Extracted information START

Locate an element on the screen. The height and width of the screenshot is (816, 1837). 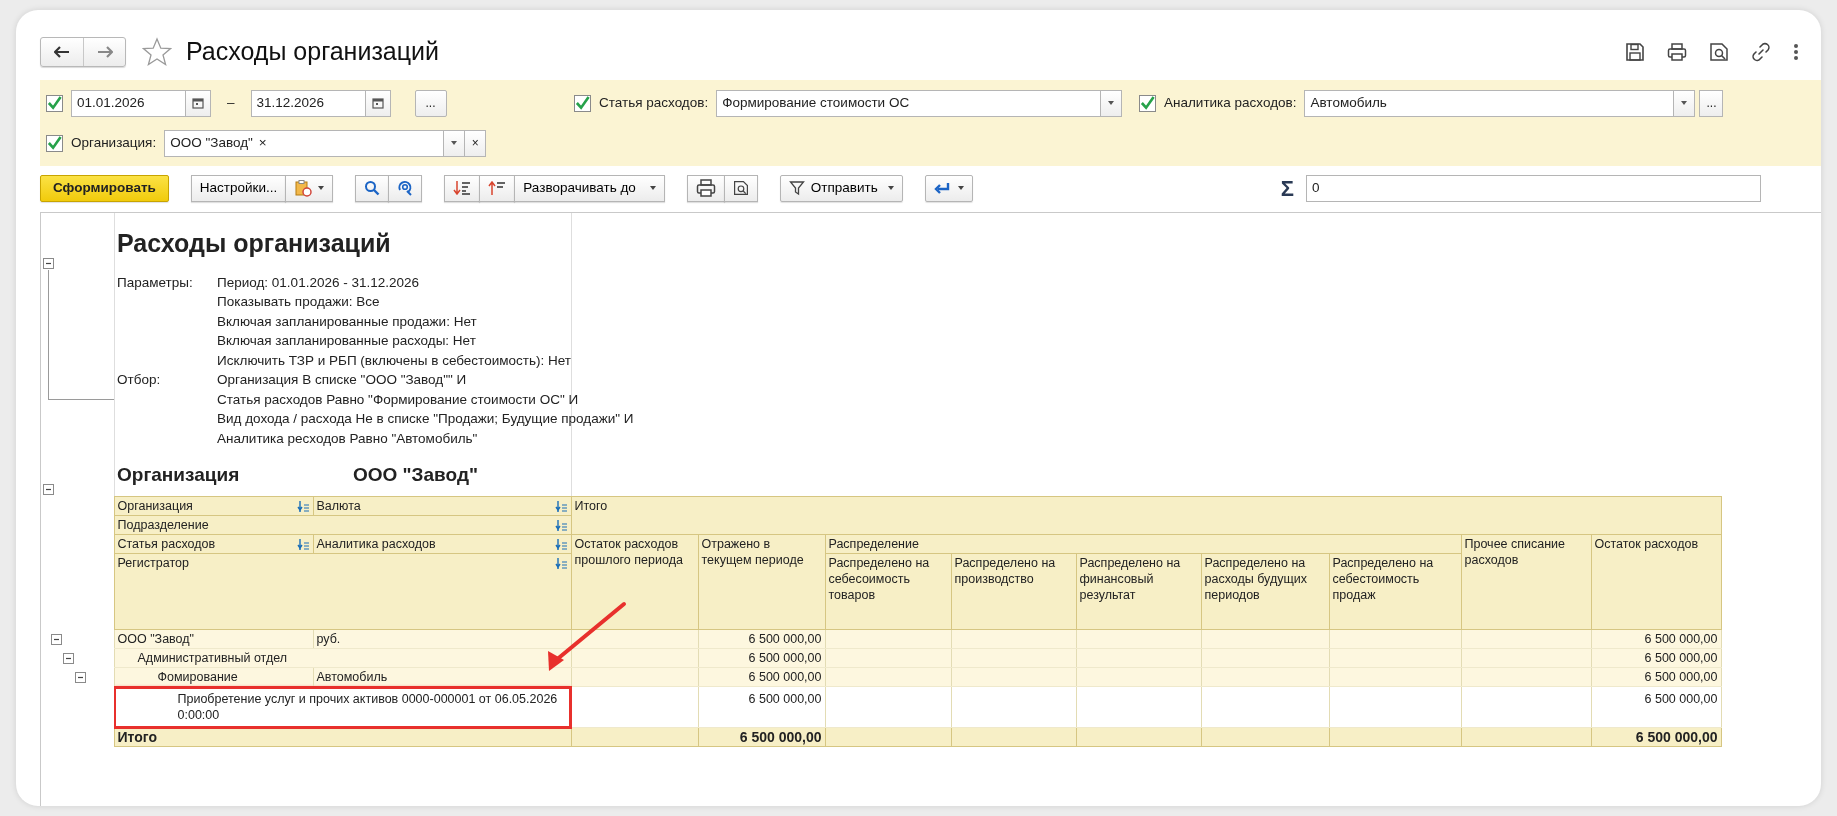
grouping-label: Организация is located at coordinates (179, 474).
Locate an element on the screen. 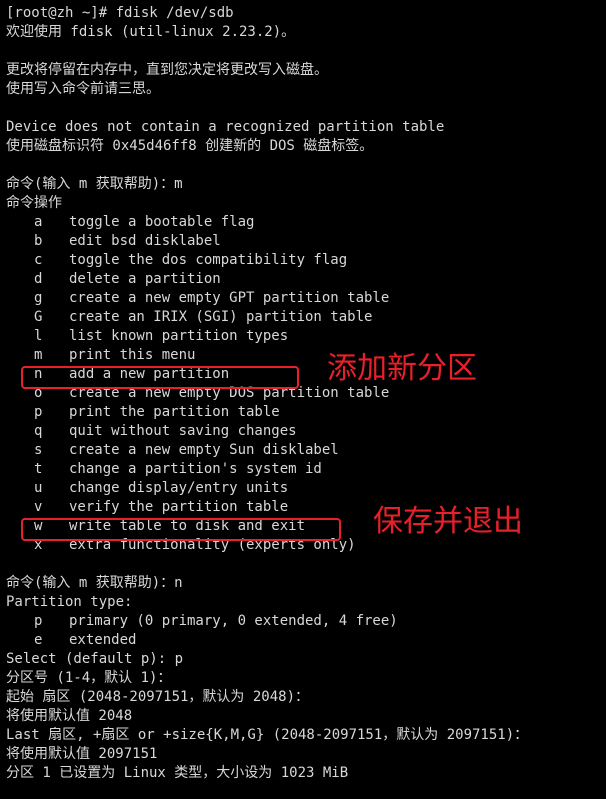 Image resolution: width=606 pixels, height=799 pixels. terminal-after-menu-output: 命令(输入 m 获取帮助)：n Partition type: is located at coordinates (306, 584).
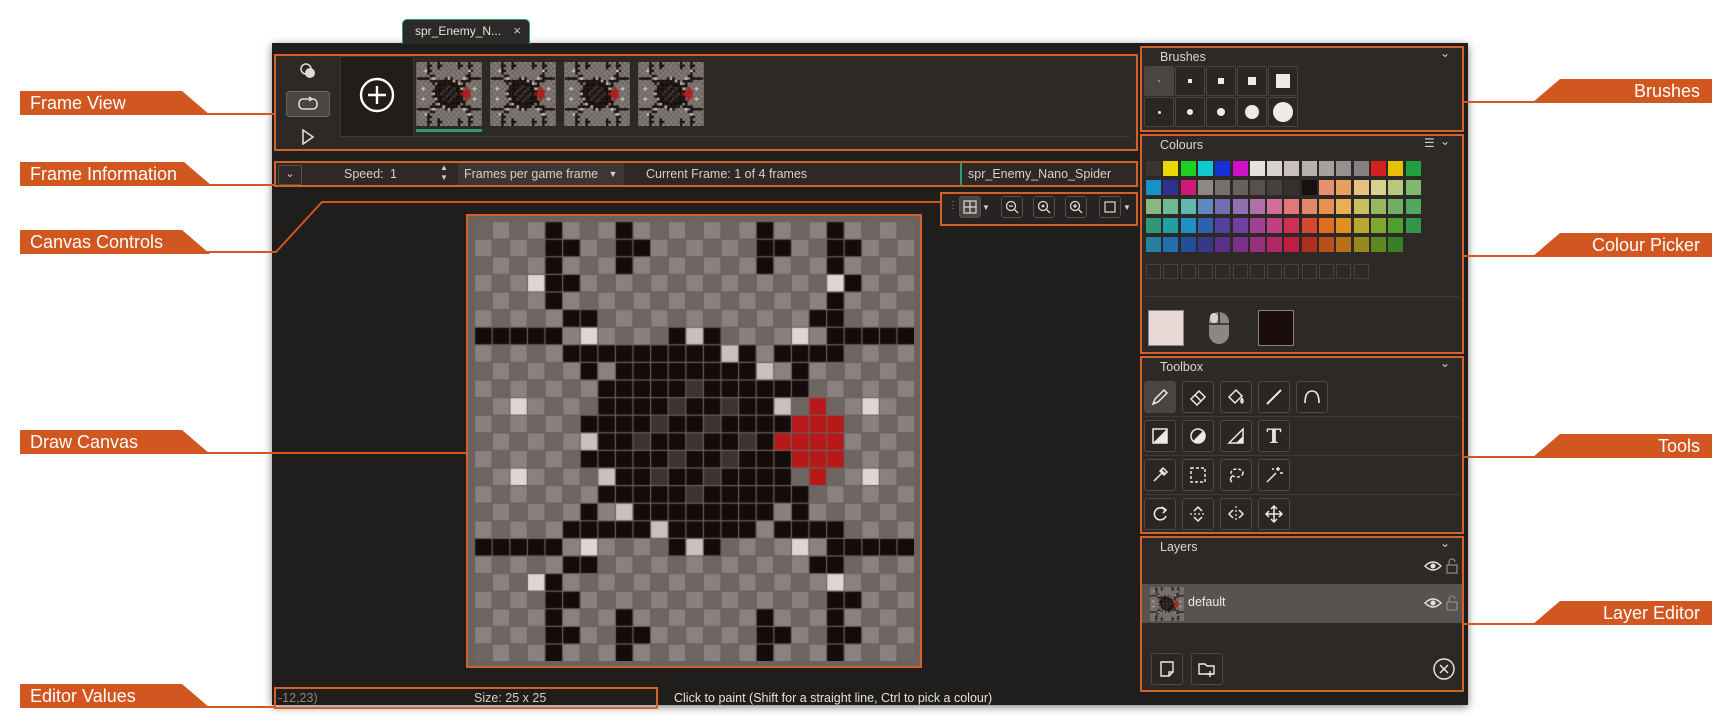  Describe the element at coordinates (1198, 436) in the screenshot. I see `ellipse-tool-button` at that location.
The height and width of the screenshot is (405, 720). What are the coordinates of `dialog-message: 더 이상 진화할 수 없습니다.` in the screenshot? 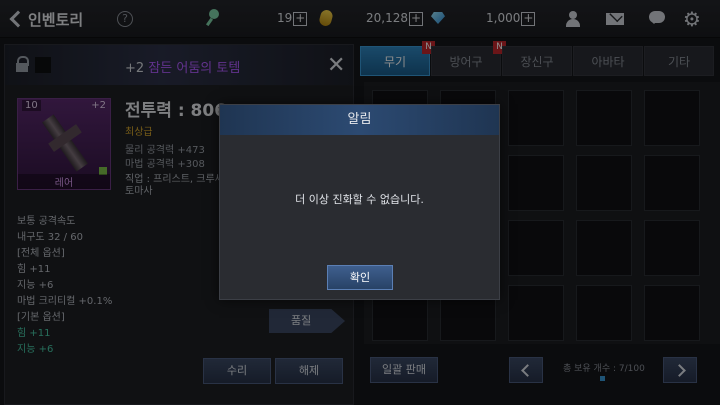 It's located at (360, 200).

Extracted information END
Extracted information START

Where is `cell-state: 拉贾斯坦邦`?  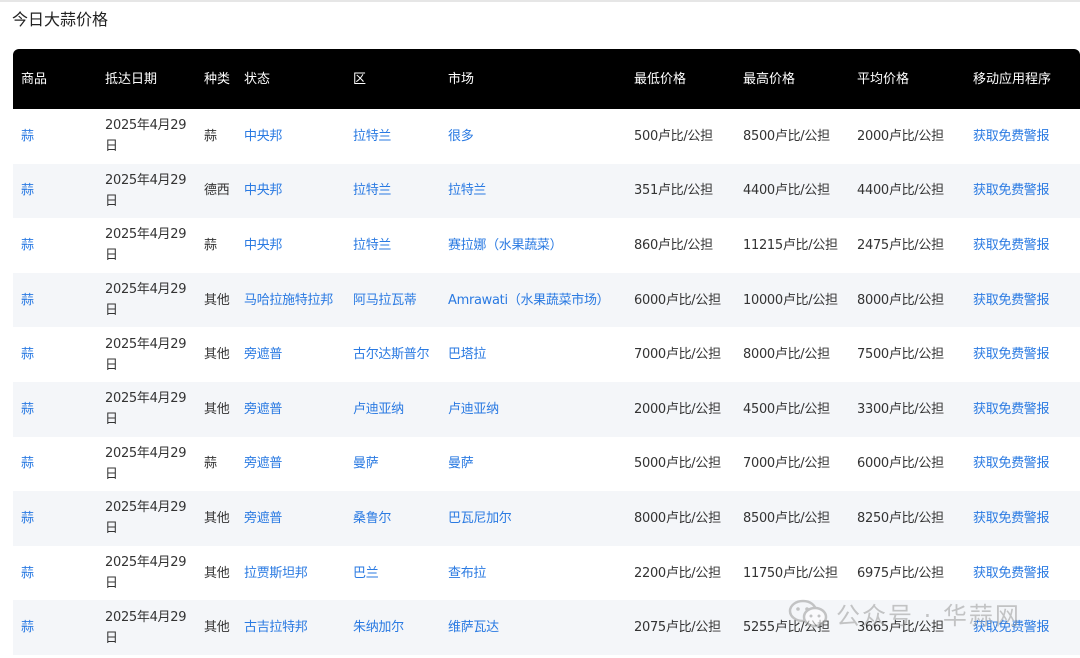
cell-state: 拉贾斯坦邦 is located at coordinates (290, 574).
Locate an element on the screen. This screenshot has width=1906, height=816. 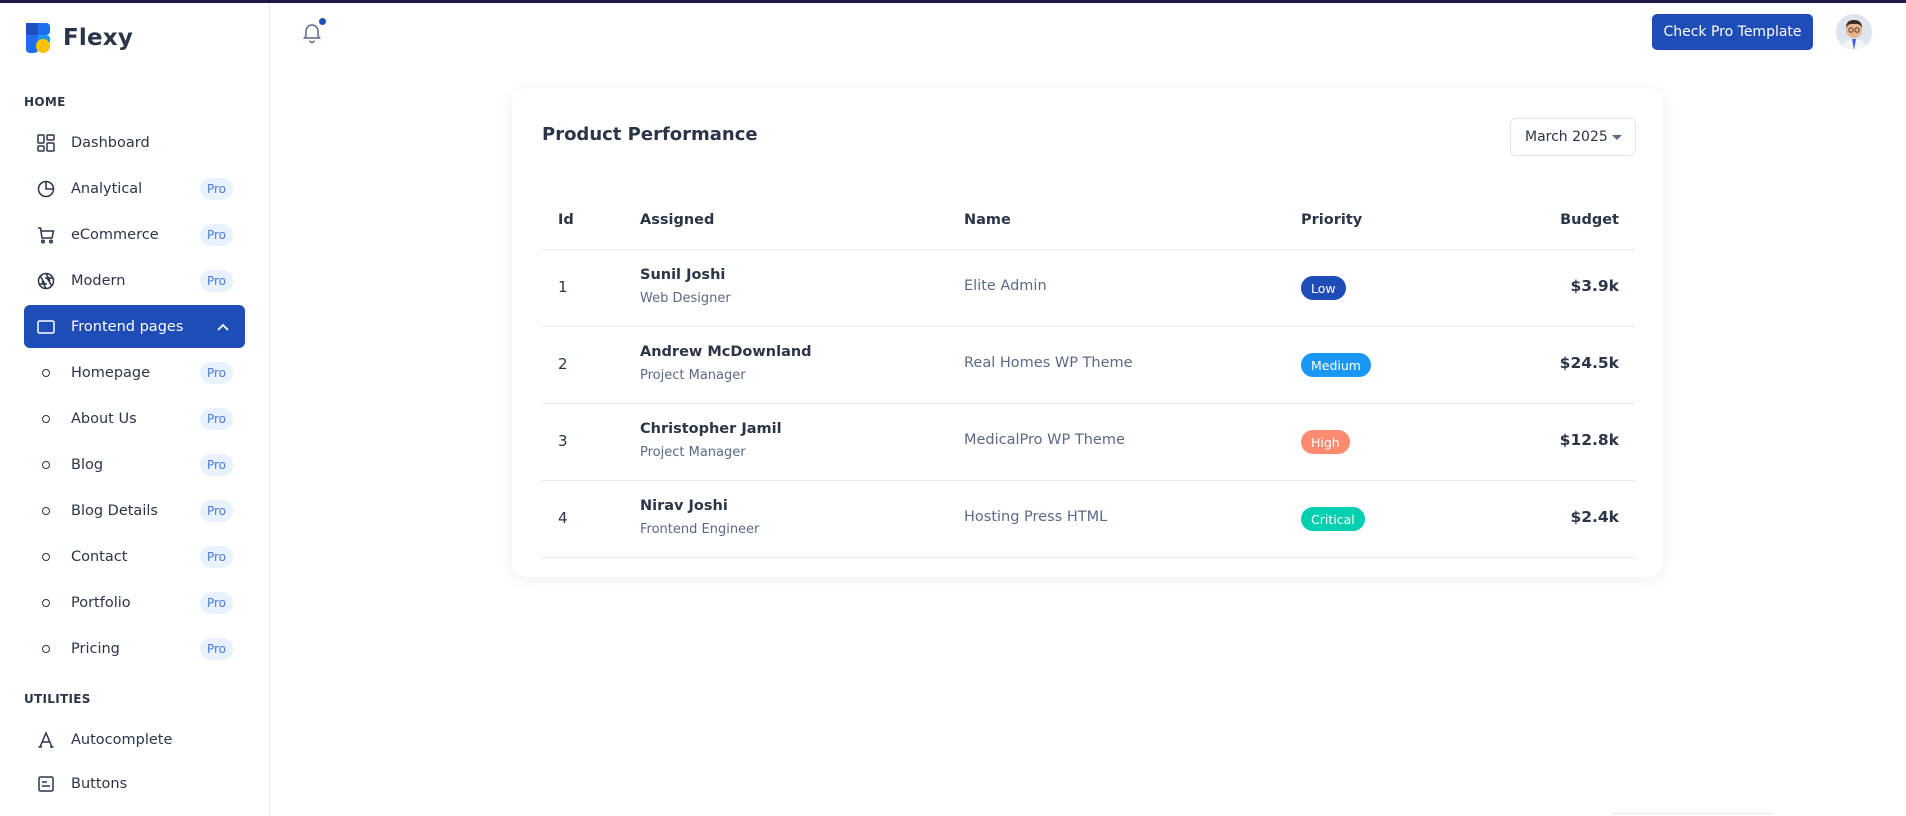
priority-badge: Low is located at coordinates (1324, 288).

Extracted information END
Extracted information START

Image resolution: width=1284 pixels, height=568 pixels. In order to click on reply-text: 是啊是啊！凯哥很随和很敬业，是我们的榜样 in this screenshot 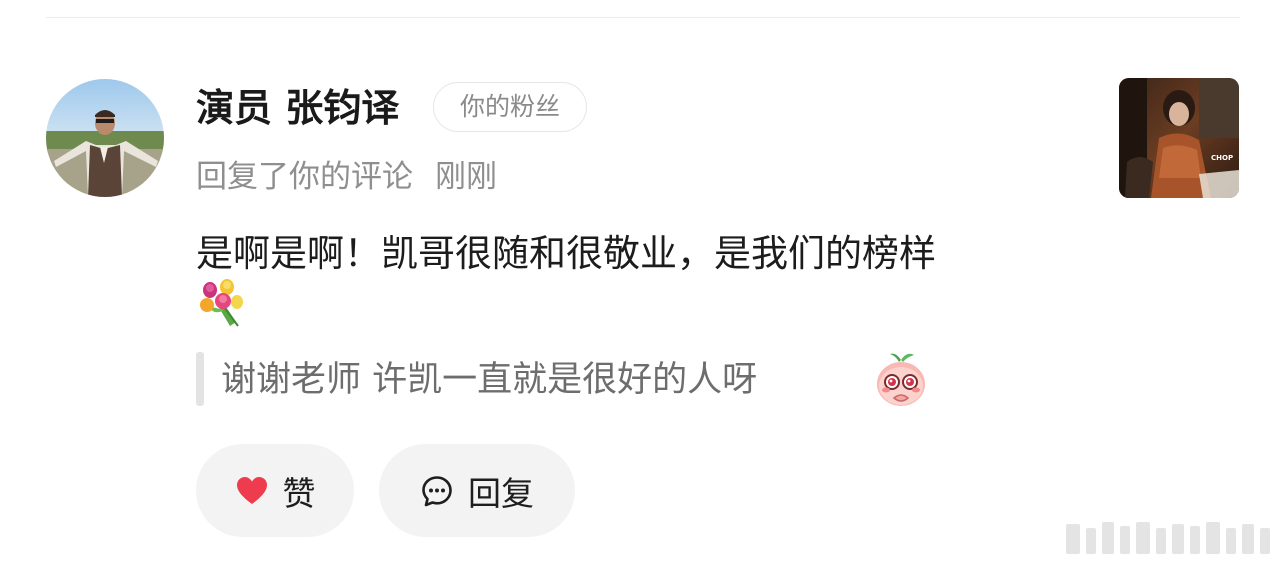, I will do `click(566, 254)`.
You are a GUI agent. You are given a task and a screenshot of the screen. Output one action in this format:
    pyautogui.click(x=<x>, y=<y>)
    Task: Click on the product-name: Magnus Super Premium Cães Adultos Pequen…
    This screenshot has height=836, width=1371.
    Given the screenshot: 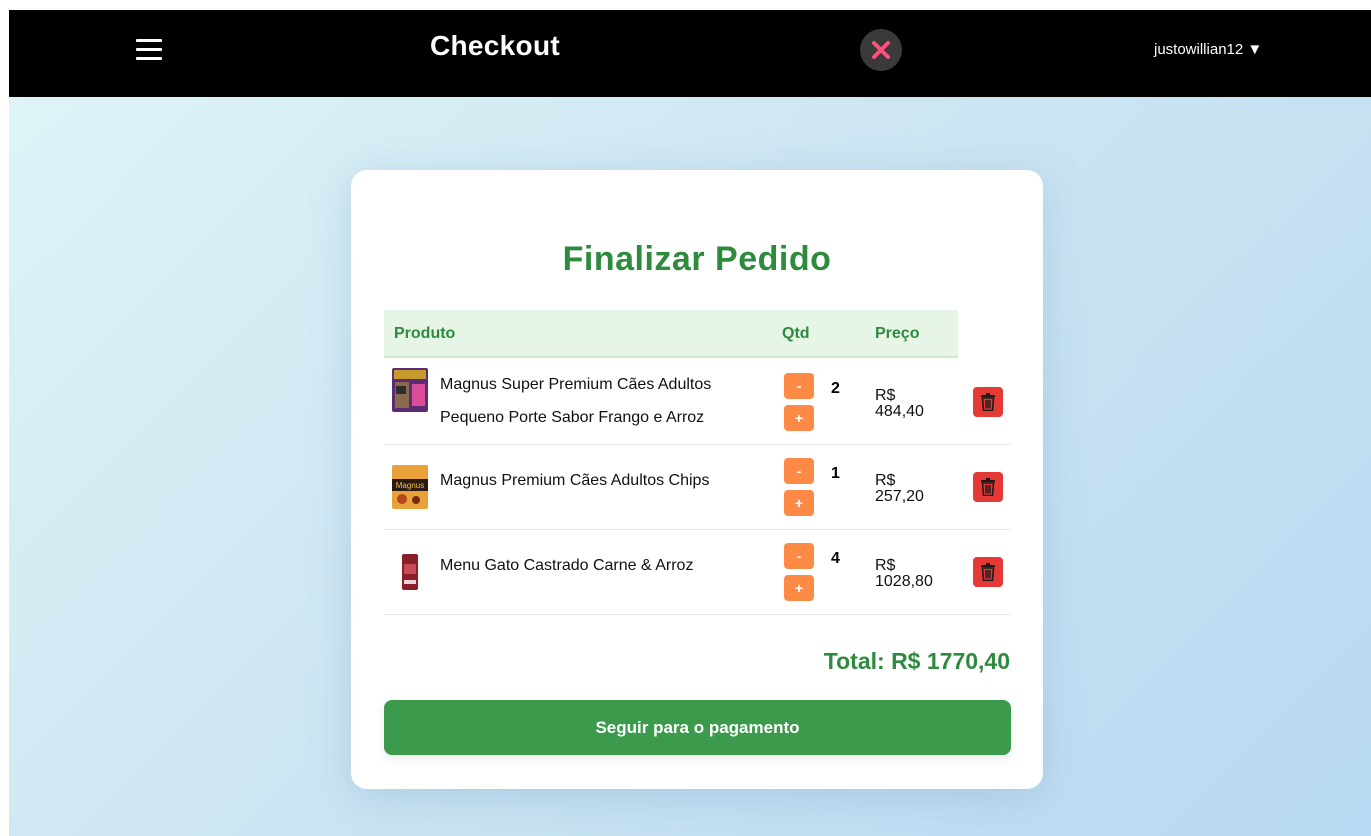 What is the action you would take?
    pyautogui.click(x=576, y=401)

Extracted information END

### What to work on
Reproduce word for word the stretch of rows that opens with the line containing "Locate an element on the screen. The" and closes with the line containing "grouping-label: Организация is". Omit the pictures from your answer.

### Written answer
Locate an element on the screen. The height and width of the screenshot is (816, 1837). 
grouping-label: Организация is located at coordinates (179, 474).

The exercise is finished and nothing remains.